I could have, at any point, called an advocate or the State Department of Education and had someone intervene. An advocate would force the school to change my son’s class or address the issues in some other way. This too would have raised hackles and caused a closing of ranks against my family. In short it would have been a declaration of war. And my son still has a few more years at this school unless I want to home-school him.

Again diplomacy.

At any point I could have confronted the teacher, told her “I had HER number,” and I wasn’t going to let my son fail socially and academically without a fight. But what would that have accomplished. If I scared her it would make it difficult for her to do her job. More likely it would challenge her, piss her off and cause more problems.

Life is so much more complex than a good old-fashioned brawl.

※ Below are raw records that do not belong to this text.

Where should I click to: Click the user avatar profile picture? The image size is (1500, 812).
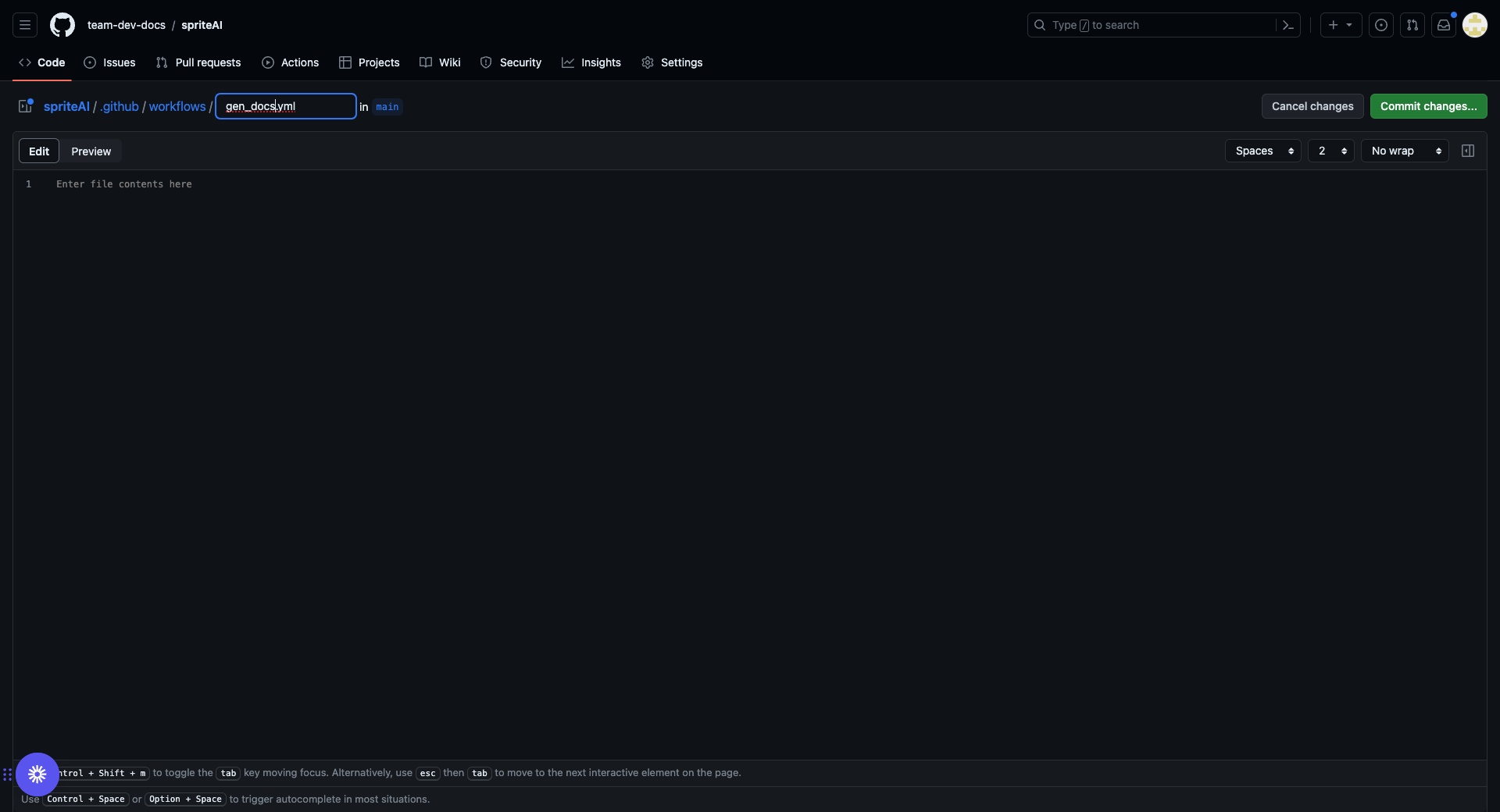point(1475,25)
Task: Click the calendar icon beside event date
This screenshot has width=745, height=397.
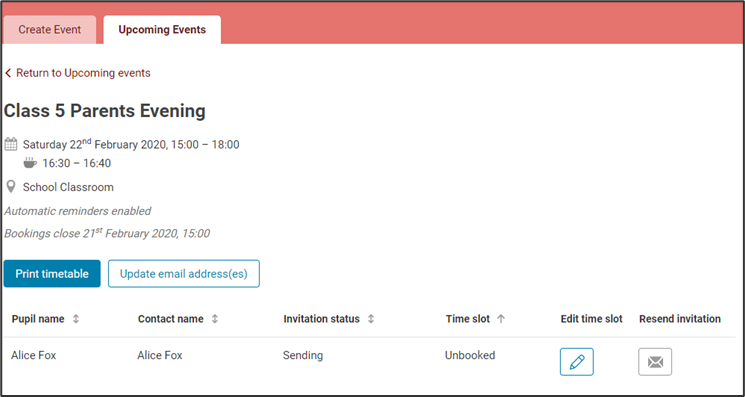Action: 11,144
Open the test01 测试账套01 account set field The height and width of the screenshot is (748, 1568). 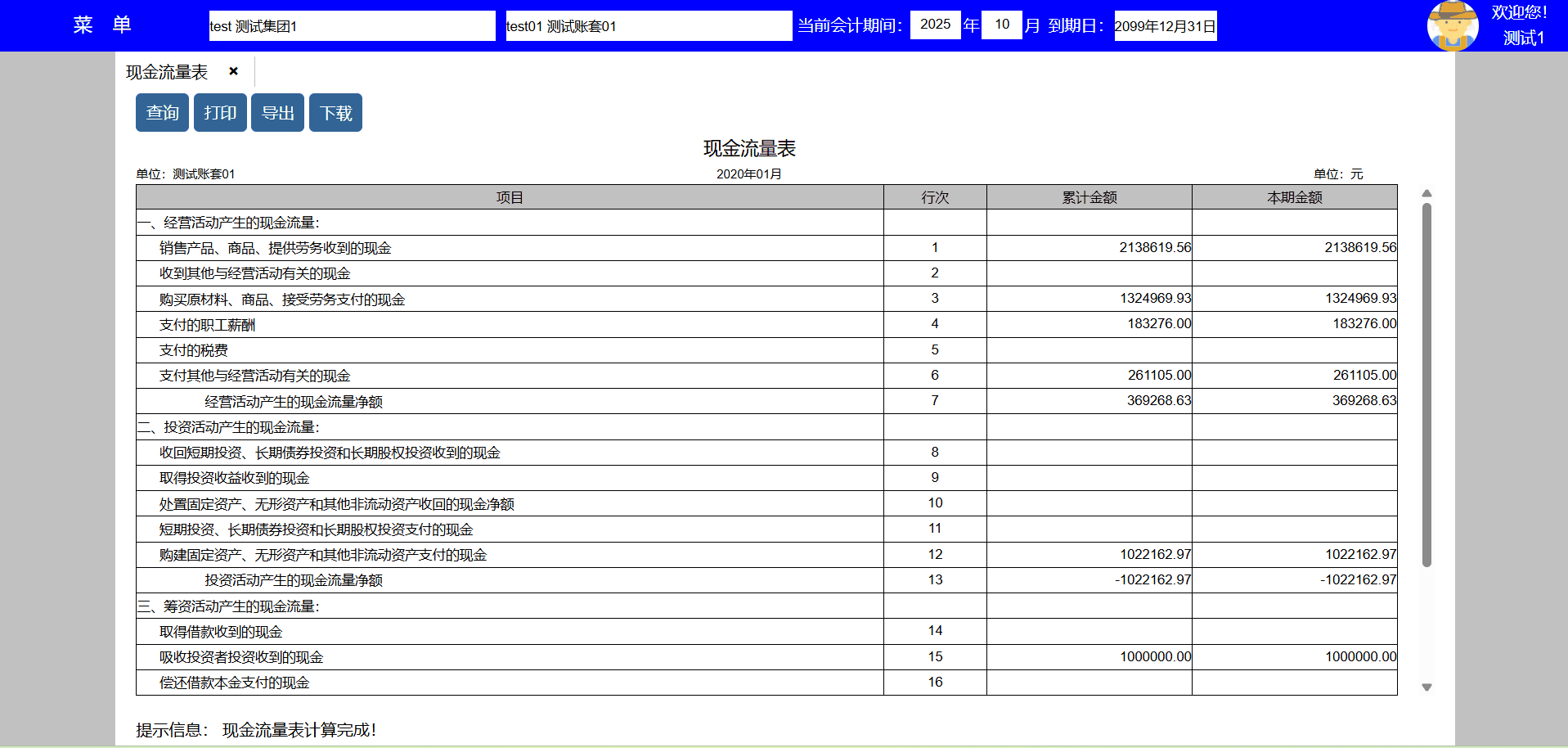tap(648, 26)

Or I could wait and see – and put in the time. A lot of time. I could do the best job possible of working regularly and diligently with the school and with my son to make things work. This is the path I chose since this will likely be my son’s school system in the coming years. It is not ideal, we are in a holding pattern. I’m spending hours a day negotiating, writing letters, having meetings and tutoring my son (this, in addition to the usual daily grind). Now we wait for the next report card to tell us if any of it is working.

Ultimately none of this is about anything so fanciful as making a right or wrong choice. It’s about spotting problematic behavior as early as possible, making strategic choices and changing course, even multiple times, if the situation calls for it. It’s also about living with the fact that there is no perfect choice – no building theme music to herald the culmination of a long journey. And hindsight and second-guessing are futile and distracting. There’s often in reality, no way to know if you did the “right thing” or even “the best thing”.

In this case, I’m feeling a bit stupid. Even with years of training, I was blindsided by niceness. We often are. It’s such an excellent tool. It takes us by surprise. Who wants to punch the nice guy. Who wants to look like a bully and turn others against their cause. So often the preemptive strike can backfire.

So I continue to recalibrate. I have my eye on next year and hope to be well ahead of the game. The teaching staff next year is not stellar, I am told, and that is a formidable obstacle. But, there is still time and I am on it. We are creating allies and setting up the groundwork for a more successful year. It takes time and patience. Two words I’m not always fond of.

Strategizing – mental self defense – is underrated and underexplored. The issue at hand is how to spot low-level predators, victimizers and trouble makers as early as possible; to give name to the benchmarks of predatory niceness and create some sort of vetting system. Many date rapes happen this way – creeping niceness that builds trust.

It’s all well and good to talk about heeding your instincts and criminal ploys to watch for. But, what happens when someone says all the right things, always apologizes, smiles and never does anything obvious enough to point to. What happens when it’s not a matter of life and death, just quality of life and sanity. Or your child’s educational future.